Substitute "button" for each "icon" in the data below, keep everything else unchanged, and leave the pictures out of your answer.
-------- Listing --------
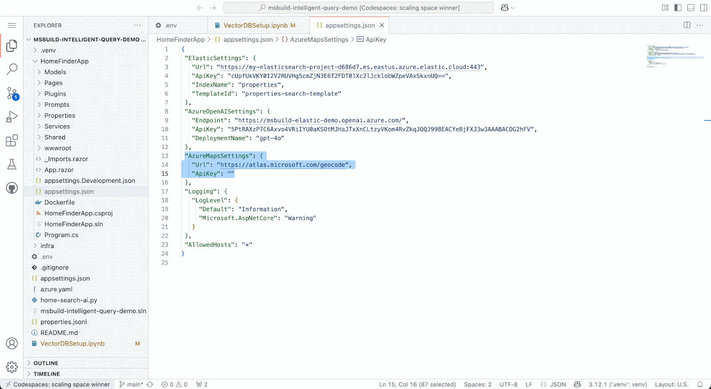Split the editor to the right

[x=687, y=25]
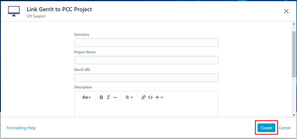Click the scrollbar down arrow
This screenshot has width=297, height=139.
pyautogui.click(x=294, y=115)
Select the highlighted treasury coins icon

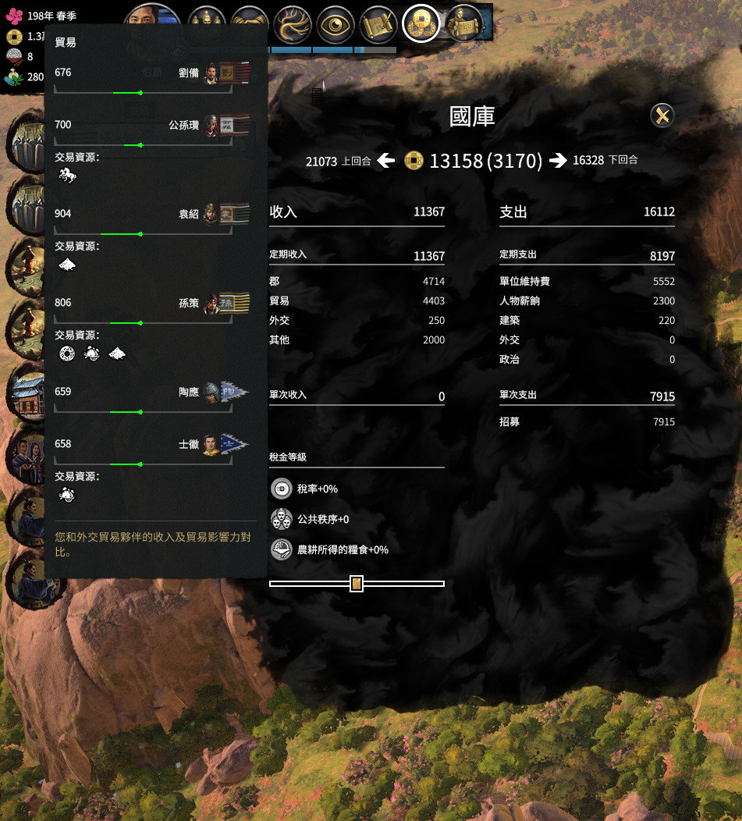point(421,23)

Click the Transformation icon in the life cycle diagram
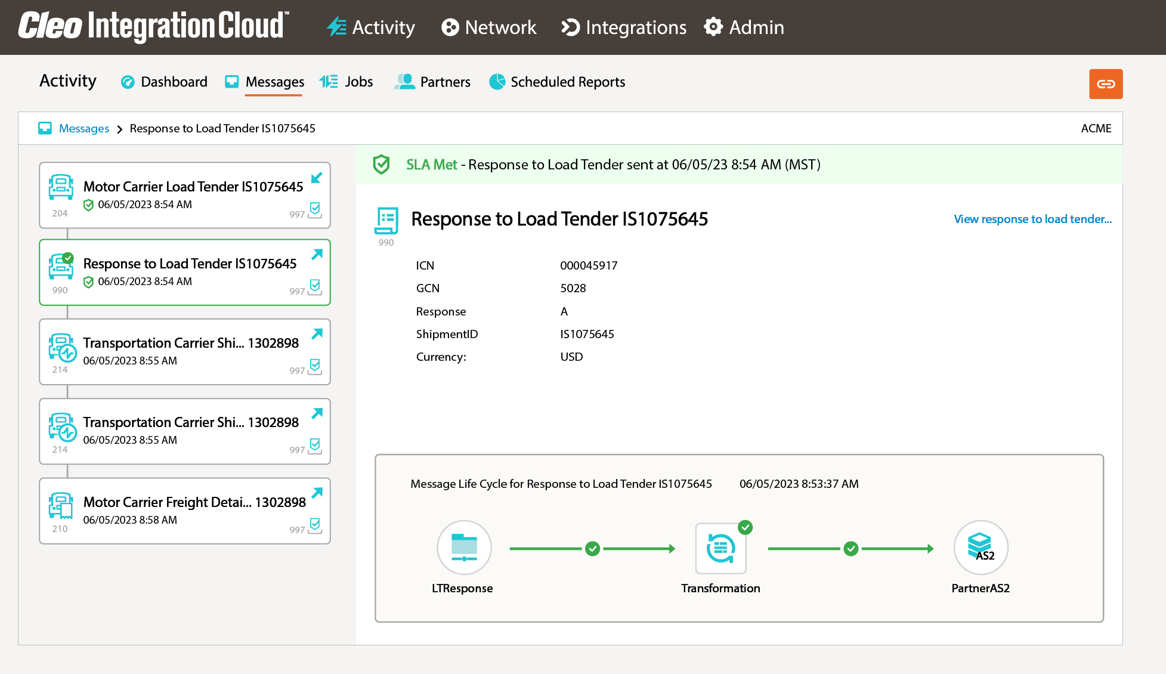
--------
Output of the exercise:
Split the editor to the right

[x=687, y=25]
Click the scrollbar down arrow
This screenshot has width=297, height=139.
pyautogui.click(x=294, y=115)
Select the highlighted treasury coins button

point(421,23)

Click the Transformation button in the life cycle diagram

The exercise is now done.